-- Start TEXT PASSAGE --
Thank you for your bug report.

We have repeated the behaviour that you are reported.

This bug is verified.
[8 Jun 2023 14:32] MySQL Verification Team
HI,

We must notify that collation is changed for the table, not for each column separately.

Hence, this could result only in the change of our documentation. 

This is just for your info.
[9 Jun 2023 3:18] Chuan Jin
Hi,
  Thank you for your help. I am a litter confused that it is only incorrect document specification. Could you please help to tell that if user converted collate of a table(not each column) in Mysql8.0 to "utf8mb4_general_ci", which collate of the data in table would have been converted to? 
  From my point of view, in MySQL8.0, before converting DDL on the table `sbtest40`, the collate of the columns `c` and `pad` is "utf8_general_ci", which was inherited from the table definition when be created. After converting, an new added column also obeys the rule as shown above. 
  Why only converting process  breaks the rule?  User maybe get unexpected ordered results after converting, especially when user adds a new column `d` without specifying collate separately and copies data from column `c`. 
  Besides, in MySQL5.7, if user doesn't specify the char set or collation of the char columns, they should be inherited from the table no matter creating tables, adding columns or converting char set of tables.
[9 Jun 2023 12:08] MySQL Verification Team
HI,

This bug is verified.

It yet remains to be seen whether it will require any changes in the code or not. It will take time for the team in charge to determine that.

Regarding your questions, they will be answered when the bug is fixed. Even if the fix will be done in the code, it will be documented in both our Ref. Manual and a ChangeLog. Then, you can make your own conclusions.
-- End TEXT PASSAGE --
-- Start STORED DATA --
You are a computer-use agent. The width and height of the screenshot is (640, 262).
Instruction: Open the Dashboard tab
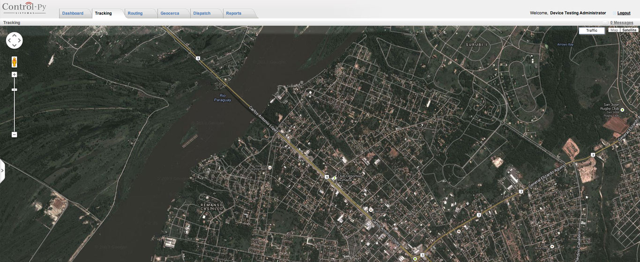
-- End STORED DATA --
WHAT THIS TASK INVOLVES:
Rewrite the part of the bug discussion that opens with the words "From my point" and closes with "as shown above.", putting "perspective" in place of "point of view".

EXERCISE RESULT:
From my perspective, in MySQL8.0, before converting DDL on the table `sbtest40`, the collate of the columns `c` and `pad` is "utf8_general_ci", which was inherited from the table definition when be created. After converting, an new added column also obeys the rule as shown above.